Exercise brief:
Which lines in the records below hold the word "agent"? Copy each of them.

Data extract:
# # # # # # #
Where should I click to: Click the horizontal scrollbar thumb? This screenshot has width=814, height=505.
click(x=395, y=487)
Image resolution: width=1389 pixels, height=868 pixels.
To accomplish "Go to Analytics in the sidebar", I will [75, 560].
# # # # # # #
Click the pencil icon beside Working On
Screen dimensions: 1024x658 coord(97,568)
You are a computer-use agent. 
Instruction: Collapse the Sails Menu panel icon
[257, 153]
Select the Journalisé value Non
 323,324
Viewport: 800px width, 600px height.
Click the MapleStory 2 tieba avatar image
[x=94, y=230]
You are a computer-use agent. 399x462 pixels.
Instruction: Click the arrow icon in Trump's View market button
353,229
# # # # # # #
Exercise response:
You are a computer-use agent. 
You are a computer-use agent. 399x462 pixels.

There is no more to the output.